-- begin PROVIDED ENTRIES --
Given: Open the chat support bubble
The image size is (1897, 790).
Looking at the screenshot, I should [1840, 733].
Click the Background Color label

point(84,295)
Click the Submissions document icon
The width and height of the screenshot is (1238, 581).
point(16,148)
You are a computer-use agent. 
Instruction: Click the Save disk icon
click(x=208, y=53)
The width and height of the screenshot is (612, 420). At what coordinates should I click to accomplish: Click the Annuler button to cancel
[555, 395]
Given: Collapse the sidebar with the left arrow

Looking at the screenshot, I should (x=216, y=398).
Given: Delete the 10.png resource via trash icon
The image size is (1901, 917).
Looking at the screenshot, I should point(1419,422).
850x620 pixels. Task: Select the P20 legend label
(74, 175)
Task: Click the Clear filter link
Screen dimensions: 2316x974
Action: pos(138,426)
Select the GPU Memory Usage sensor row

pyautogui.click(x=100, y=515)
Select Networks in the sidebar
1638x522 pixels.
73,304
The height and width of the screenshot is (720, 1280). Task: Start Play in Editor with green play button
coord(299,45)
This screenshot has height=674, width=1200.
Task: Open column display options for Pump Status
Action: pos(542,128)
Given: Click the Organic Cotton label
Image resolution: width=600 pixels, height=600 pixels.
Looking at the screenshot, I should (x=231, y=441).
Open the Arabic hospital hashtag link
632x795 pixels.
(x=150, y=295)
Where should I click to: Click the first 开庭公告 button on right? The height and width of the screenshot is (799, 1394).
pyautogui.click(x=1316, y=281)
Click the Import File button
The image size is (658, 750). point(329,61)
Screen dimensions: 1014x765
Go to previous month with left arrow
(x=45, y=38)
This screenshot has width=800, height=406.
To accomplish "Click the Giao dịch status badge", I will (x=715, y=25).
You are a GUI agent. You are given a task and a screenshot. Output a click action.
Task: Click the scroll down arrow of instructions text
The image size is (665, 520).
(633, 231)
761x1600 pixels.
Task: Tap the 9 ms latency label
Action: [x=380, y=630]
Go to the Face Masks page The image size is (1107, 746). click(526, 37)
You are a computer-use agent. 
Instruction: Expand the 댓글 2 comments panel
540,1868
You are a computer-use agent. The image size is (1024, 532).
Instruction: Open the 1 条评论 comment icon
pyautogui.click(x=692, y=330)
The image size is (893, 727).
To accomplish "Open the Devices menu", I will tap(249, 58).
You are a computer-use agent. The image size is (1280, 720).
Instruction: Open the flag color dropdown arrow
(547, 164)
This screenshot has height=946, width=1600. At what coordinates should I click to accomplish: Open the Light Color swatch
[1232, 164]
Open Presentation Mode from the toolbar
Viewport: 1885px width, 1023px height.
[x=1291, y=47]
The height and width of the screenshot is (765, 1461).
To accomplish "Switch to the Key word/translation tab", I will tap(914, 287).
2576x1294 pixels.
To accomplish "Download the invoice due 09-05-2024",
-- end PROVIDED ENTRIES --
### PROBLEM TO SOLVE
Reproduce all of the data above with every occurrence of "computer-use agent" swapped for "desktop automation agent", leaving everything else unchanged.

### THE RESULT
Given: Open the chat support bubble
The image size is (1897, 790).
Looking at the screenshot, I should [1840, 733].
Click the Background Color label

point(84,295)
Click the Submissions document icon
The width and height of the screenshot is (1238, 581).
point(16,148)
You are a desktop automation agent. 
Instruction: Click the Save disk icon
click(x=208, y=53)
The width and height of the screenshot is (612, 420). At what coordinates should I click to accomplish: Click the Annuler button to cancel
[555, 395]
Given: Collapse the sidebar with the left arrow

Looking at the screenshot, I should (x=216, y=398).
Given: Delete the 10.png resource via trash icon
The image size is (1901, 917).
Looking at the screenshot, I should point(1419,422).
850x620 pixels. Task: Select the P20 legend label
(74, 175)
Task: Click the Clear filter link
Screen dimensions: 2316x974
Action: pos(138,426)
Select the GPU Memory Usage sensor row

pyautogui.click(x=100, y=515)
Select Networks in the sidebar
1638x522 pixels.
73,304
The height and width of the screenshot is (720, 1280). Task: Start Play in Editor with green play button
coord(299,45)
This screenshot has height=674, width=1200.
Task: Open column display options for Pump Status
Action: pos(542,128)
Given: Click the Organic Cotton label
Image resolution: width=600 pixels, height=600 pixels.
Looking at the screenshot, I should (x=231, y=441).
Open the Arabic hospital hashtag link
632x795 pixels.
(x=150, y=295)
Where should I click to: Click the first 开庭公告 button on right? The height and width of the screenshot is (799, 1394).
pyautogui.click(x=1316, y=281)
Click the Import File button
The image size is (658, 750). point(329,61)
Screen dimensions: 1014x765
Go to previous month with left arrow
(x=45, y=38)
This screenshot has width=800, height=406.
To accomplish "Click the Giao dịch status badge", I will (x=715, y=25).
You are a GUI agent. You are given a task and a screenshot. Output a click action.
Task: Click the scroll down arrow of instructions text
The image size is (665, 520).
(633, 231)
761x1600 pixels.
Task: Tap the 9 ms latency label
Action: [x=380, y=630]
Go to the Face Masks page The image size is (1107, 746). click(526, 37)
You are a desktop automation agent. 
Instruction: Expand the 댓글 2 comments panel
540,1868
You are a desktop automation agent. The image size is (1024, 532).
Instruction: Open the 1 条评论 comment icon
pyautogui.click(x=692, y=330)
The image size is (893, 727).
To accomplish "Open the Devices menu", I will tap(249, 58).
You are a desktop automation agent. The image size is (1280, 720).
Instruction: Open the flag color dropdown arrow
(547, 164)
This screenshot has height=946, width=1600. At what coordinates should I click to accomplish: Open the Light Color swatch
[1232, 164]
Open Presentation Mode from the toolbar
Viewport: 1885px width, 1023px height.
[x=1291, y=47]
The height and width of the screenshot is (765, 1461).
To accomplish "Switch to the Key word/translation tab", I will tap(914, 287).
2576x1294 pixels.
To accomplish "Download the invoice due 09-05-2024",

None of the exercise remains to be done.